● **Çalışmanın Amacı**
Aşağıdaki metin bölümüne dayanarak şu soruları cevaplayınız:
(a) Erdoğan'a göre bölgedeki sıcak gelişmelerle hangi yasama yılına girilmiştir?
(b) Metne göre işgal güçleri Lübnan topraklarına karadan girdiklerini ne zaman itibarıyla duyurmuştur?
(c) Erdoğan'ın sözlerine göre İsrail Gazze'de kaç insanı katletmiştir ve bunların kaçı çocuktur?

● **Metin Bölümü**
──────
“İSRAİL BÖLGE ÜLKELERİNİ KENDİ ATEŞİNE ÇEKMEK İÇİN HER TÜRLÜ PROVOKASYONU DENİYOR"
28. Dönem 3. Yasama Yılı'na bölgedeki sıcak gelişmelerle girdiklerine işaret eden Erdoğan, İsrail'in Filistin ve Lübnan'a yönelik saldırılarına dikkat çekti.
Erdoğan, İsrail'in Filistin'de, Gazze'de yaklaşık bir yıldır yürüttüğü terör ve soykırımın, bugünlerde Lübnan'a uzandığını, işgal güçlerinin dün itibarıyla Lübnan topraklarına karadan girdiğini duyurduğunu söyledi.
Cumhurbaşkanı Erdoğan, sözlerini şöyle sürdürdü:
"İsrail, bir yandan Gazze'de soykırım bir yandan Lübnan'a terör saldırıları yaparken aynı anda bölge ülkelerini de kendi ateşine çekmek için her yola başvuruyor, her türlü provokasyonu deniyor. Burada iki hususun altını çizmek mecburiyetindeyim; ne yazık ki bütün bölgeyi ateşe atmayı amaçlayan, Gazze'de 17 bini çocuk olmak üzere 42 bin insanı katleden, şimdi de Lübnan'da katliama başlayan İsrail, dünyadan gerekli ve yeterli tepkiyi almamaktadır.
──────
(Saklanan veri girdileri)
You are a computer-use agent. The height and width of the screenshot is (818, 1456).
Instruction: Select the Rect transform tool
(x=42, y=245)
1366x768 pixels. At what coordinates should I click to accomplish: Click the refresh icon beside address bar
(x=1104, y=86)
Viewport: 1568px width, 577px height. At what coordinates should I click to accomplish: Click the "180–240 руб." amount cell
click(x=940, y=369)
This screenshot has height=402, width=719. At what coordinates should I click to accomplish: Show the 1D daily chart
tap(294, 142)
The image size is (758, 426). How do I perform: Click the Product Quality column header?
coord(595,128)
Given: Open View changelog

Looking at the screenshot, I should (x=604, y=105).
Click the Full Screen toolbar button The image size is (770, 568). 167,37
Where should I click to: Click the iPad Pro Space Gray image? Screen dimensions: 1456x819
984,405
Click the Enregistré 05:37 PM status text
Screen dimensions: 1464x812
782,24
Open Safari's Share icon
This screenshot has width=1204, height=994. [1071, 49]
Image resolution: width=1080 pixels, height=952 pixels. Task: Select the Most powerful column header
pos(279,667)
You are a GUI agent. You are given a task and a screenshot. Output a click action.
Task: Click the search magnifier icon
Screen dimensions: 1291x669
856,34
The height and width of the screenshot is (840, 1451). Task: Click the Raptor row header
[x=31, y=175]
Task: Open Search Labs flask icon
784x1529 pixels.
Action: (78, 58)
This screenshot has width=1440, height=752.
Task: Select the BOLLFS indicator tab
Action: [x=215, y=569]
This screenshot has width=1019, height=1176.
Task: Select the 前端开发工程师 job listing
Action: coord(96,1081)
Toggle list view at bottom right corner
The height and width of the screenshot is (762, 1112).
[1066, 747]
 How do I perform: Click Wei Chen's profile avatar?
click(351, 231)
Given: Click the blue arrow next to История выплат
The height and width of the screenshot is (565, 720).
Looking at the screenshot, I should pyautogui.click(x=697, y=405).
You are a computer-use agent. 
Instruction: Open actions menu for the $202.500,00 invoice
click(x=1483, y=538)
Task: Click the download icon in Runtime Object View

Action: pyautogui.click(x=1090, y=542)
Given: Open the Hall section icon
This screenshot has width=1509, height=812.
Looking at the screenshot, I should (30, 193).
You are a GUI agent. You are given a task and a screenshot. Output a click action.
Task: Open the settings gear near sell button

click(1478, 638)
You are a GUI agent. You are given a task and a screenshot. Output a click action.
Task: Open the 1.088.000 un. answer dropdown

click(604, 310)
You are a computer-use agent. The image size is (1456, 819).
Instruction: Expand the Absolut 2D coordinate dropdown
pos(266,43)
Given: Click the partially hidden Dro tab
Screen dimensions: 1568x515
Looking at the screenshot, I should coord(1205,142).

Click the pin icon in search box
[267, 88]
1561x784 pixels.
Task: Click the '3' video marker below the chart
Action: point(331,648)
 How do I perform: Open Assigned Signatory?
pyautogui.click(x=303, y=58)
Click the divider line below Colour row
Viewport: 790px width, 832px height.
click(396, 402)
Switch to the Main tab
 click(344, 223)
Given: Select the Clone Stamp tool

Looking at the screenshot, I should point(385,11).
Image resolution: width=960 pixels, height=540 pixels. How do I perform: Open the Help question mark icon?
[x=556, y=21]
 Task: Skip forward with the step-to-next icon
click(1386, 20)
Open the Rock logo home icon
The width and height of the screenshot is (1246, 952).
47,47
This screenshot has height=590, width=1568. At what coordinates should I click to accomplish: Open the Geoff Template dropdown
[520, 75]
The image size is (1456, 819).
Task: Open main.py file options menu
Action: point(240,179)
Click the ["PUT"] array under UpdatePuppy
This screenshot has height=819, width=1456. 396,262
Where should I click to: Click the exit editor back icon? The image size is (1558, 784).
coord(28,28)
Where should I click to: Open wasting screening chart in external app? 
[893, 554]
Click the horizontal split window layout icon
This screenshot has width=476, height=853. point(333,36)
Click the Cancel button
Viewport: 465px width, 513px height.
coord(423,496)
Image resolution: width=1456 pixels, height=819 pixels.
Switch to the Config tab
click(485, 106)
──────
● **Alıştırmanın Cevabı**
(a) 28. Dönem 3. Yasama Yılı'na girilmiştir.
(b) Dün itibarıyla duyurmuştur.
(c) 42 bin insanı katletmiştir; bunların 17 bini çocuktur.